- _Data records_

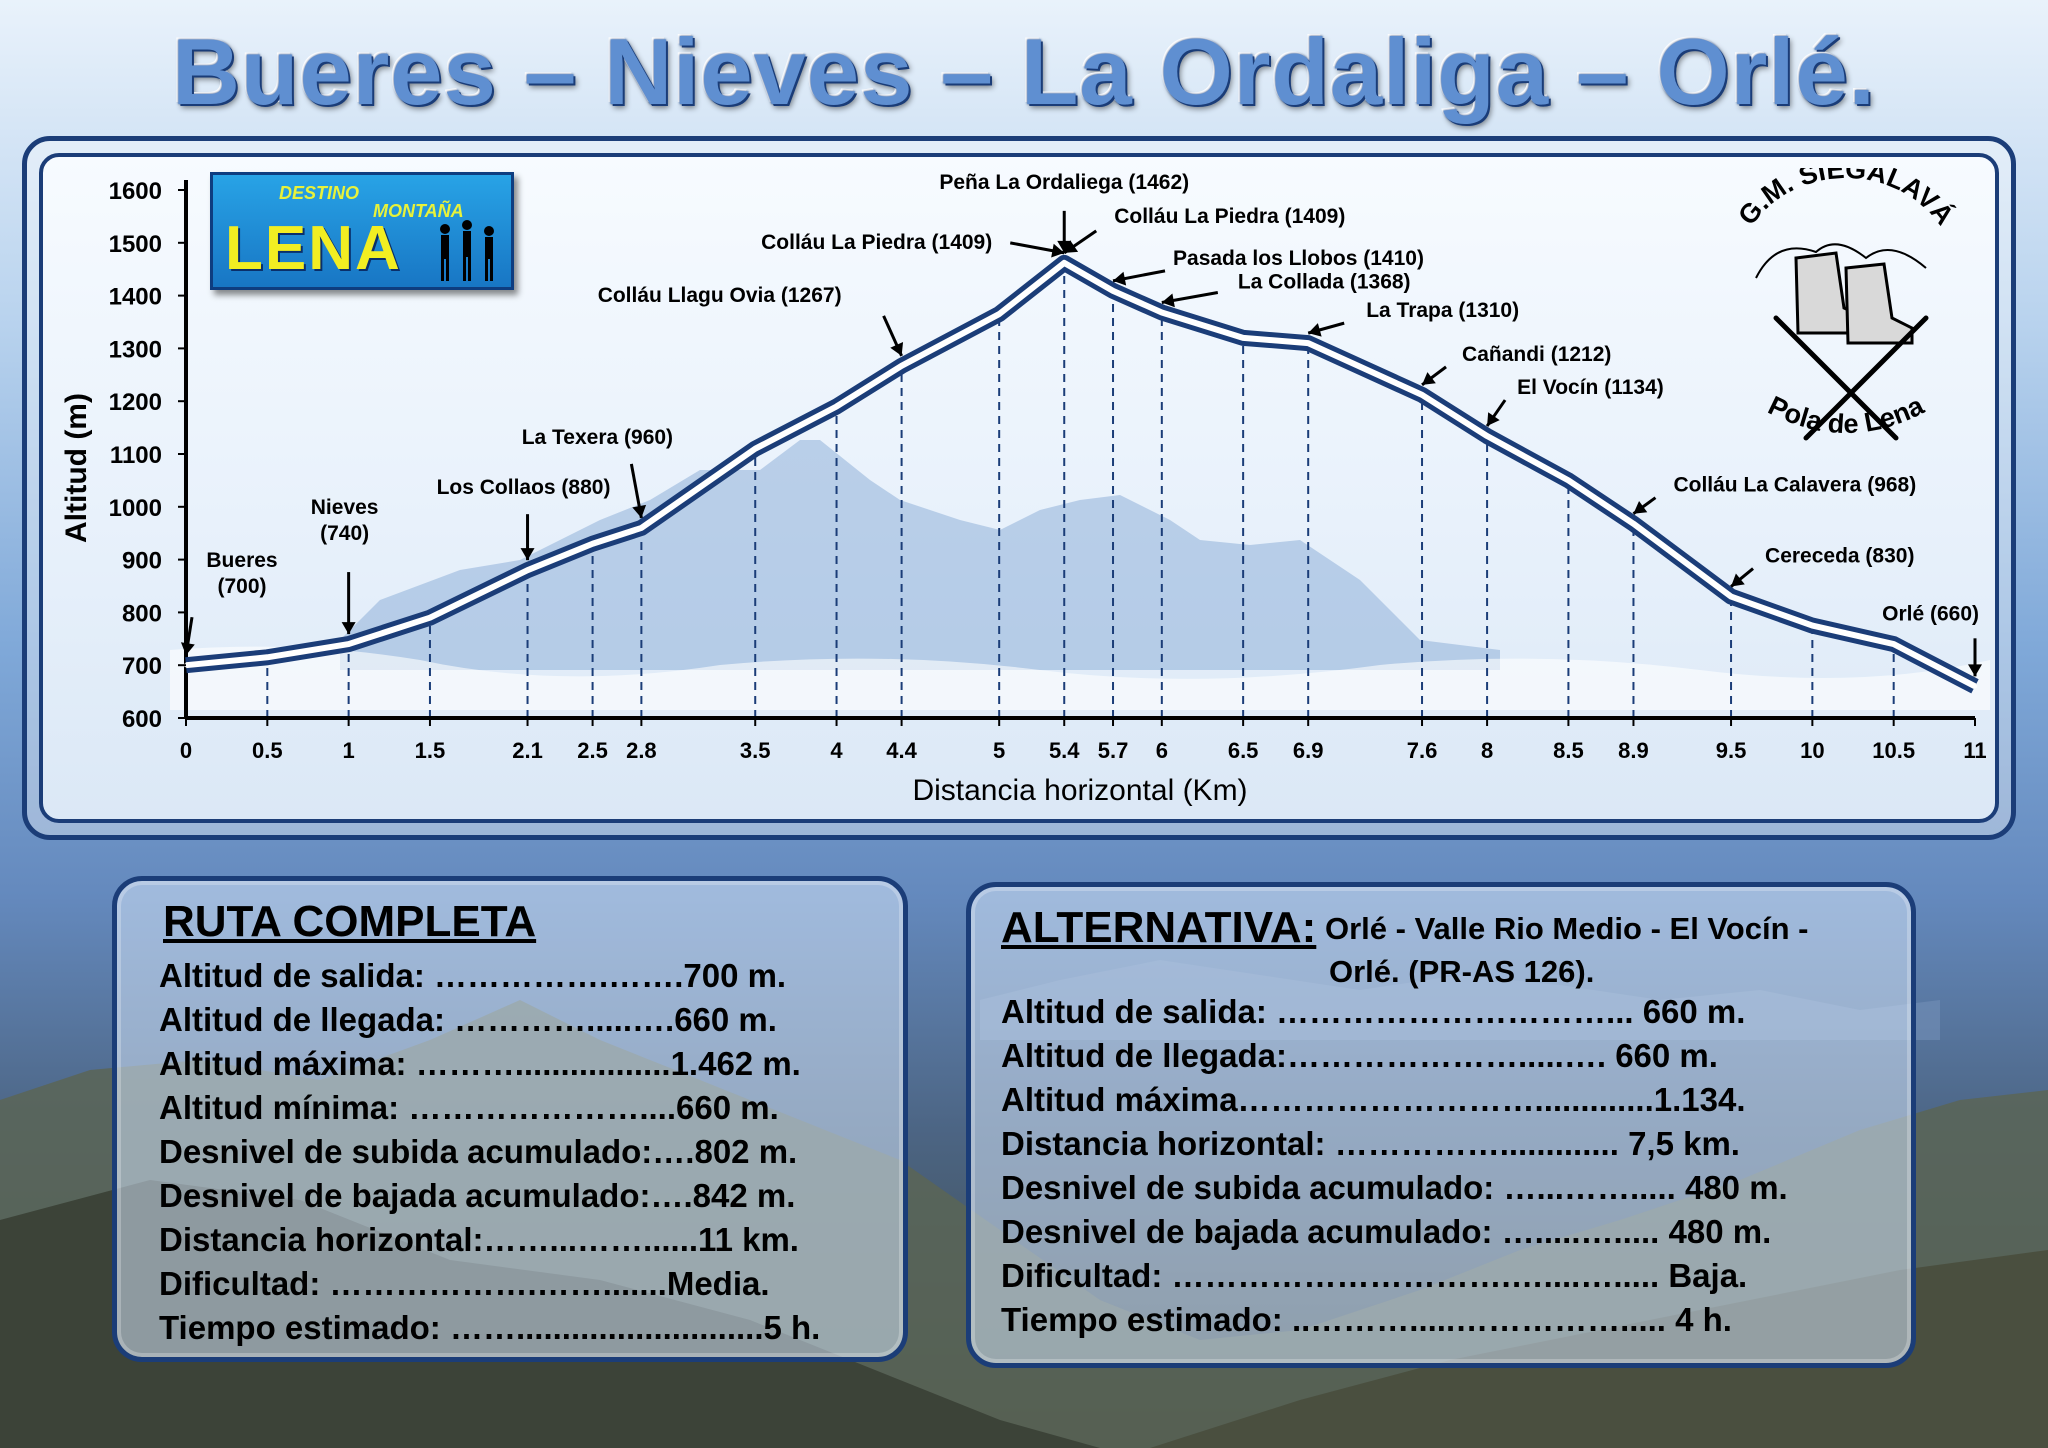  Describe the element at coordinates (136, 508) in the screenshot. I see `y-tick-label: 1000` at that location.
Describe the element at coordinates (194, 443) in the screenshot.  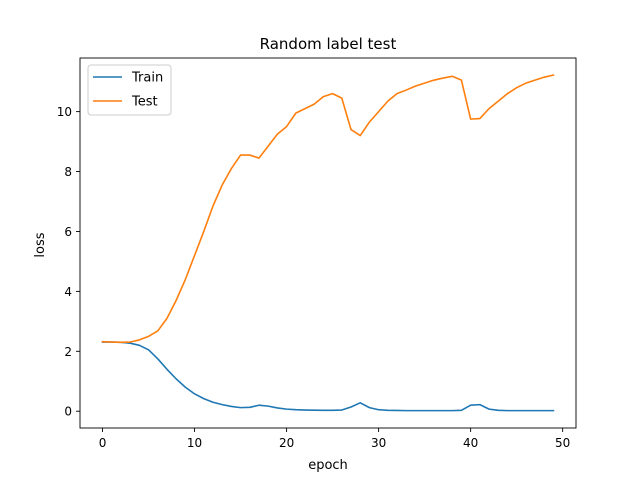
I see `x-tick-label: 10` at that location.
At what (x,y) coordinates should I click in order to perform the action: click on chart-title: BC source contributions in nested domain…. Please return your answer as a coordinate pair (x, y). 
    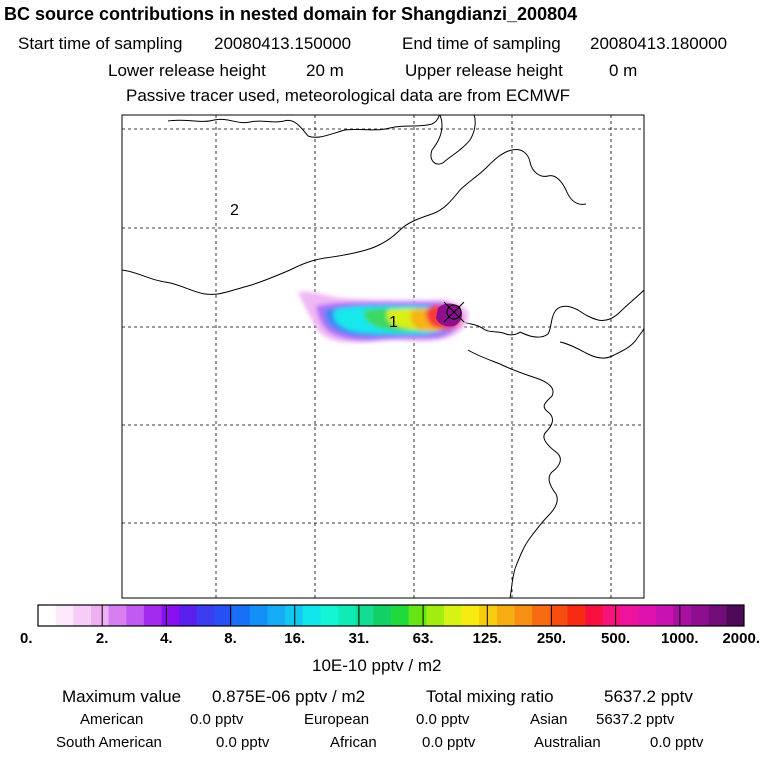
    Looking at the image, I should click on (291, 14).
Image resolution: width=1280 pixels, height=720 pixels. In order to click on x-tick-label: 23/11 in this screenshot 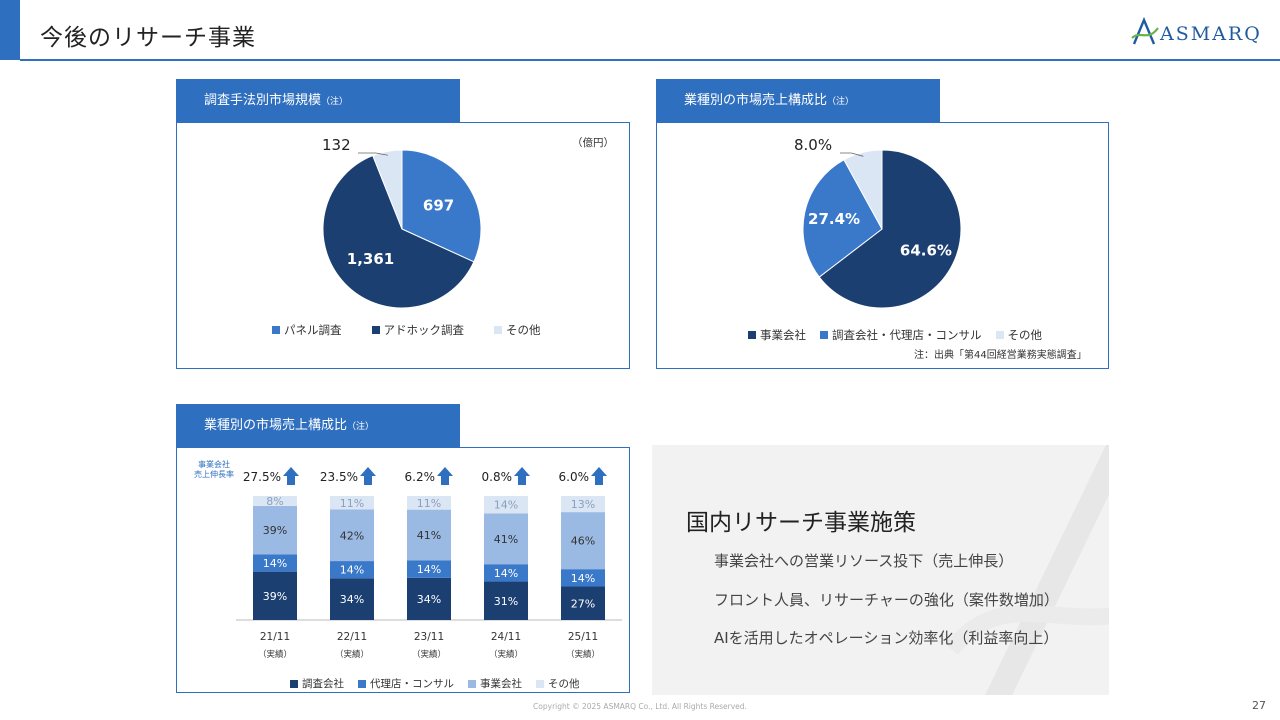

- _What this task involves_
Copy out every line of the items above word for word, leaving out the pictures.

- _Answer space_
  Describe the element at coordinates (136, 508) in the screenshot. I see `y-tick-label: 1000` at that location.
Describe the element at coordinates (194, 443) in the screenshot.  
I see `x-tick-label: 10` at that location.
At what (x,y) coordinates should I click in order to perform the action: click on chart-title: BC source contributions in nested domain…. Please return your answer as a coordinate pair (x, y). 
    Looking at the image, I should click on (291, 14).
Image resolution: width=1280 pixels, height=720 pixels. In order to click on x-tick-label: 23/11 in this screenshot 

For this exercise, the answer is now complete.